Les
procès de
Joseph
Smith
Joseph I. Bentley
Article
tiré de l'Encyclopédie
du mormonisme
(Macmillan
Publishing Company, 1992)
Traduction : Marcel
Kahne
Source :
www.idumea.org
avec
autorisation
Joseph Smith croyait que
ses ennemis détournaient la procédure judiciaire et
s’en servaient comme outil de persécution religieuse
contre lui, tout comme elle avait été utilisée
contre beaucoup d’apôtres du Christ et d’autres
martyrs passés. Il était souvent rapidement acquitté,
mais les nombreux procès « vexatoires et méchants »

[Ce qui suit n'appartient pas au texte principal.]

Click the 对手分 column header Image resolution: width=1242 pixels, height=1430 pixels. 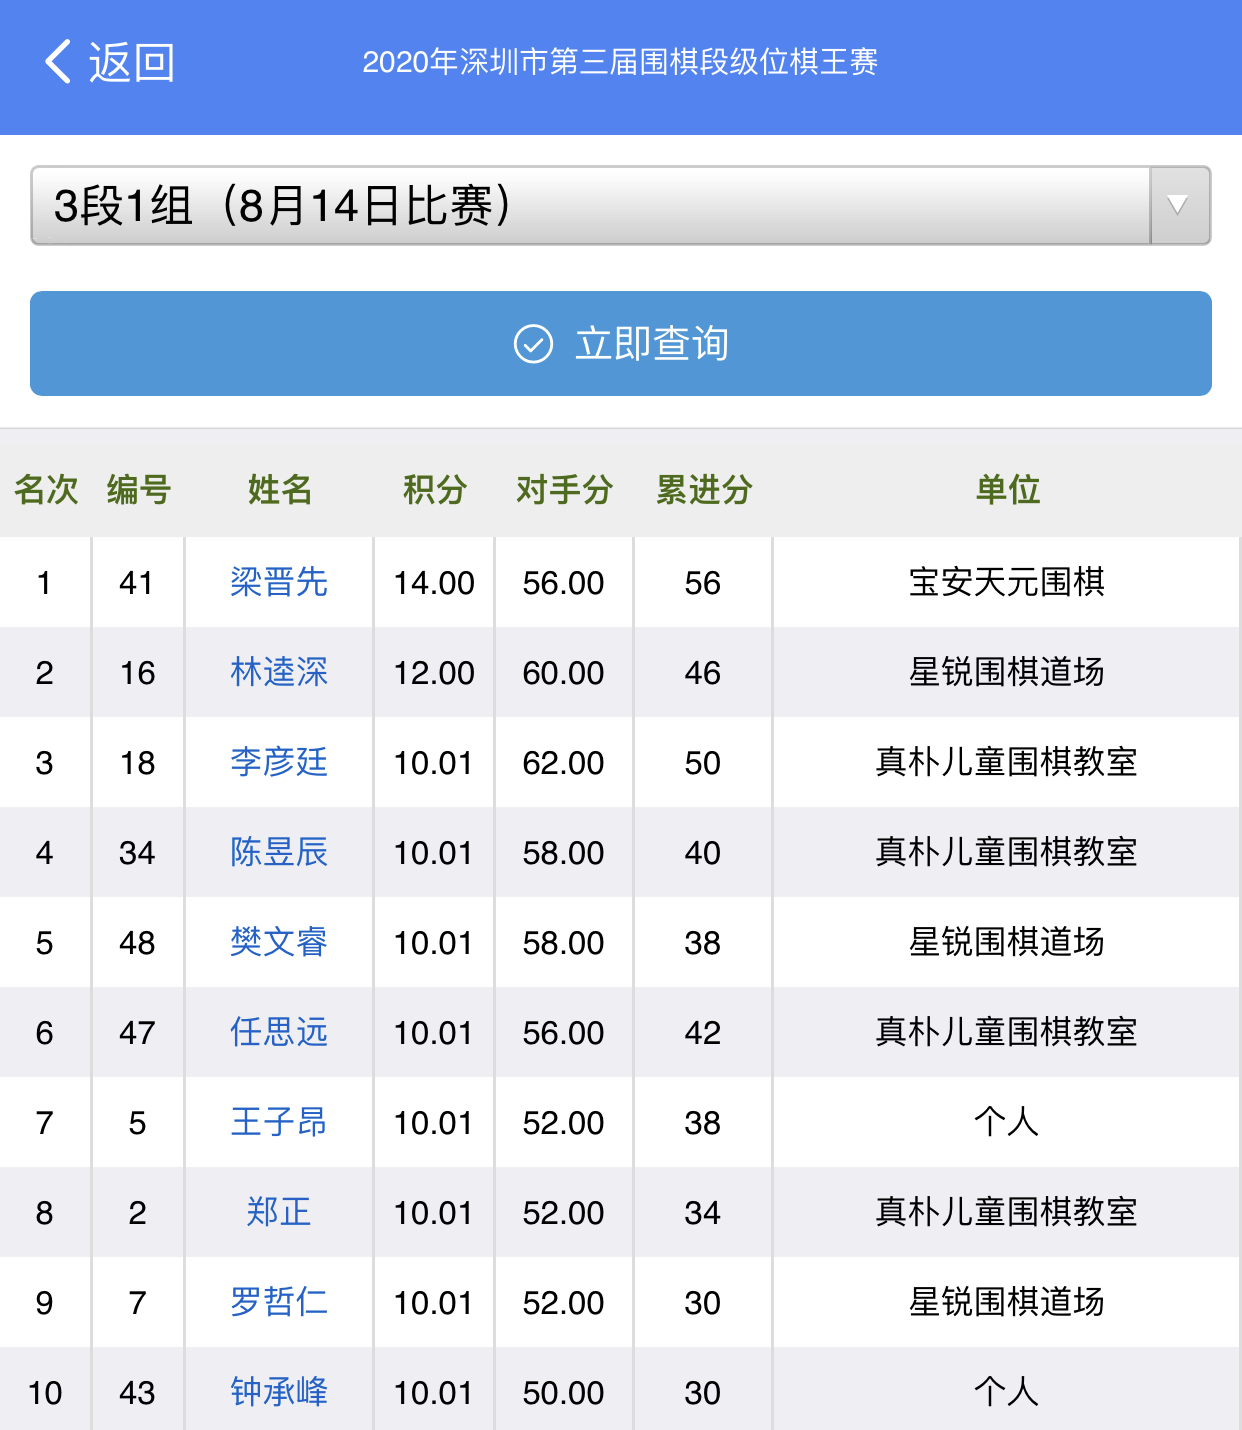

lui coûtaient cher en temps et en argent, lui valurent
plusieurs incarcérations et finirent par causer son martyre.
Cela commença peu après le début de son
ministère et continua sa vie durant et cela lui valut de
devoir subir quelque trente procès au pénal et au moins
autant de procès au civil pour recouvrement de dettes ou en
rapport avec des entreprises financières avortées.
La première
accusation portée contre lui pour trouble à l’ordre
public concernait une recherche de trésor moyennant salaire à
South Bainbridge (New York), en 1826, et venait d’un
prédicateur méthodiste mécontent, parent de
Josiah Stowell, l’employeur de Joseph. Quand Stowell refusa de
témoigner contre lui au procès, Joseph fut libéré.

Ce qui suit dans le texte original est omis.